■ GOAL: Return the lines below word for word, omitting the pictures.

Excerpt from a dataset
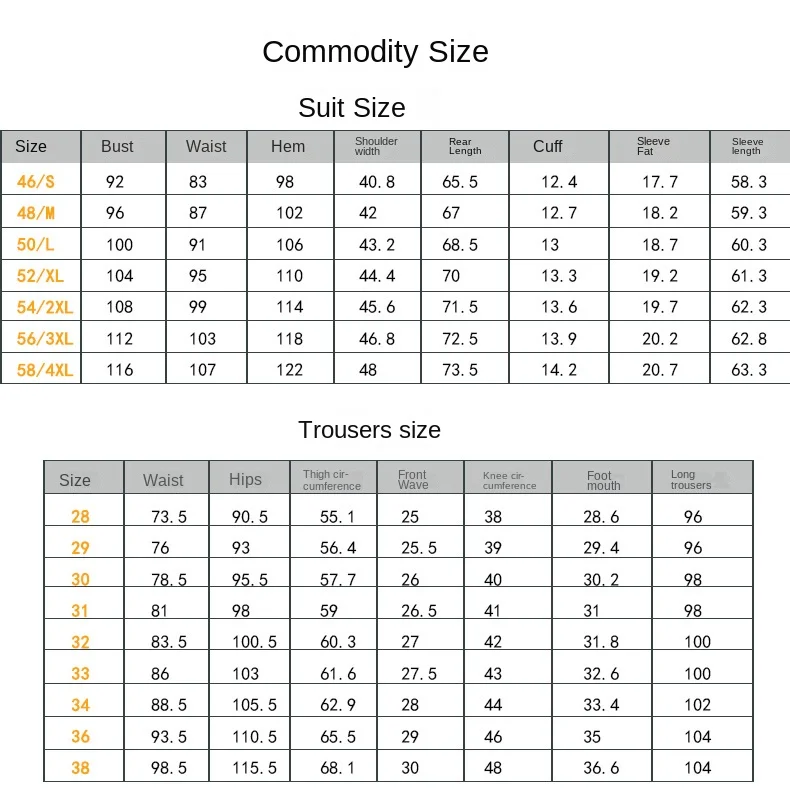Screen dimensions: 790x800
Task: Click the Long trousers column header
Action: [691, 480]
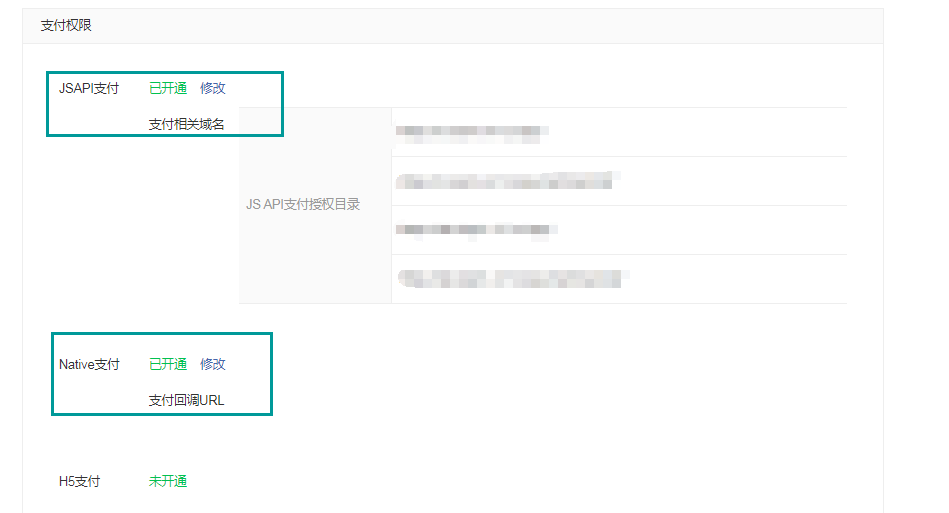Select fourth blurred authorized directory row

tap(619, 279)
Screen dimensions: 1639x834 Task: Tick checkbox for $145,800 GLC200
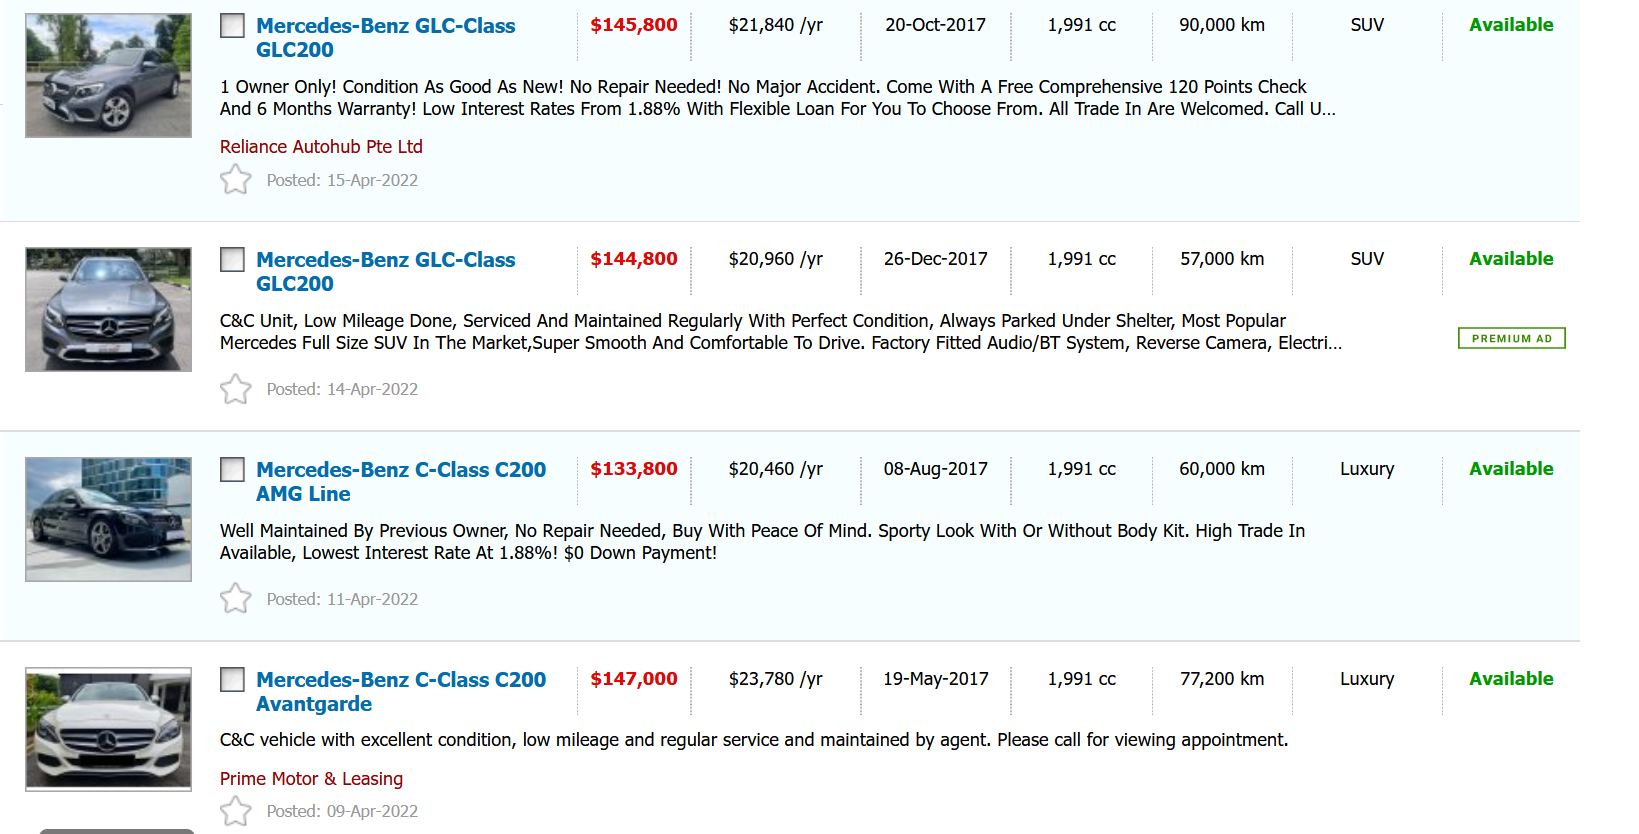pyautogui.click(x=232, y=26)
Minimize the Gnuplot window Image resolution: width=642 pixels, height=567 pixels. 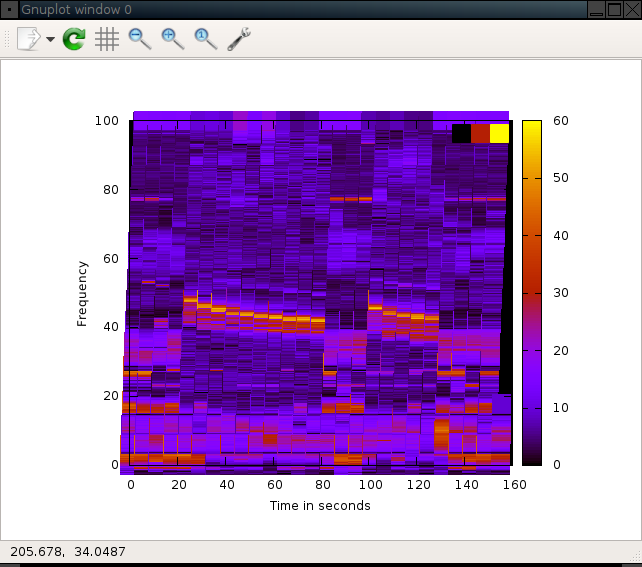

■ SOLUTION TO THE PROBLEM:
Screen dimensions: 790x800
Task: Click the Long trousers column header
Action: [691, 480]
Select fourth blurred authorized directory row

tap(619, 279)
Screen dimensions: 1639x834 Task: Tick checkbox for $145,800 GLC200
pyautogui.click(x=232, y=26)
Minimize the Gnuplot window Image resolution: width=642 pixels, height=567 pixels. 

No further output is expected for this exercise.